- Excerto de origem
..............................
4 - A Ordem dos Advogados ou a Câmara dos Solicitadores aprecia e delibera sobre o pedido de escusa no prazo de 15 dias.
5 - Sendo concedida a escusa, procede-se imediatamente à nomeação e designação de novo patrono, excepto no caso de o fundamento do pedido de escusa ser a inexistência de fundamento legal da pretensão, caso em que pode ser recusada nova nomeação para o mesmo fim.
6 - O disposto nos n.ºs 1 a 4 aplica-se aos casos de escusa por circunstâncias supervenientes.
[5] Artigo 39.º (Nomeação de defensor):
1 - A nomeação de defensor ao arguido, a dispensa de patrocínio e a substituição são feitas nos termos do Código de Processo Penal, do presente capítulo e da portaria referida no n.º 2 do artigo 45.º
2 - A nomeação é antecedida da advertência ao arguido do seu direito a constituir advogado.
3 - Caso não constitua advogado, o arguido deve proceder, no momento em que presta termo de identidade e residência, à emissão de uma declaração relativa ao rendimento, património e despesa permanente do seu agregado familiar.
4 - A secretaria do tribunal deve apreciar a insuficiência económica do arguido em função da declaração emitida e dos critérios estabelecidos na presente lei.
5 - Se a secretaria concluir pela insuficiência económica do arguido, deve ser-lhe nomeado defensor ou, no caso contrário, adverti-lo de que deve constituir advogado.
..............................
- Dados de entrada
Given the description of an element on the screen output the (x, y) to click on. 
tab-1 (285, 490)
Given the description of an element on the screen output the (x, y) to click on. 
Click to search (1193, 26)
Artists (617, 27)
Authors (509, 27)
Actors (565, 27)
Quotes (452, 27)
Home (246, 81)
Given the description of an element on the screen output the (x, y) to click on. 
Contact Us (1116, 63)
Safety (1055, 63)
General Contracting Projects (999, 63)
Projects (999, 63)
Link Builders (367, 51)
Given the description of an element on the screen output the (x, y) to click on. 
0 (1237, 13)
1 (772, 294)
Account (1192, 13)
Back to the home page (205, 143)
..............................
- Problemas a resolver
1. Reproduza o excerto legal entre "5 - Sendo concedida" e "a constituir advogado.", inclusive, trocando "defensor" por "patrono".
2. Responda com base no excerto legal:
(a) Em que prazo a Ordem dos Advogados ou a Câmara dos Solicitadores delibera sobre o pedido de escusa?
(b) A quem cabe apreciar a insuficiência económica do arguido?
(c) Em que momento o arguido que não constitua advogado deve emitir a declaração sobre rendimento, património e despesa permanente?
Os dados não são necessários para o que aqui se pede.

- Soluções por tarefa
1.
5 - Sendo concedida a escusa, procede-se imediatamente à nomeação e designação de novo patrono, excepto no caso de o fundamento do pedido de escusa ser a inexistência de fundamento legal da pretensão, caso em que pode ser recusada nova nomeação para o mesmo fim.
6 - O disposto nos n.ºs 1 a 4 aplica-se aos casos de escusa por circunstâncias supervenientes.
[5] Artigo 39.º (Nomeação de patrono):
1 - A nomeação de patrono ao arguido, a dispensa de patrocínio e a substituição são feitas nos termos do Código de Processo Penal, do presente capítulo e da portaria referida no n.º 2 do artigo 45.º
2 - A nomeação é antecedida da advertência ao arguido do seu direito a constituir advogado.

2.
(a) No prazo de 15 dias.
(b) À secretaria do tribunal.
(c) No momento em que presta termo de identidade e residência.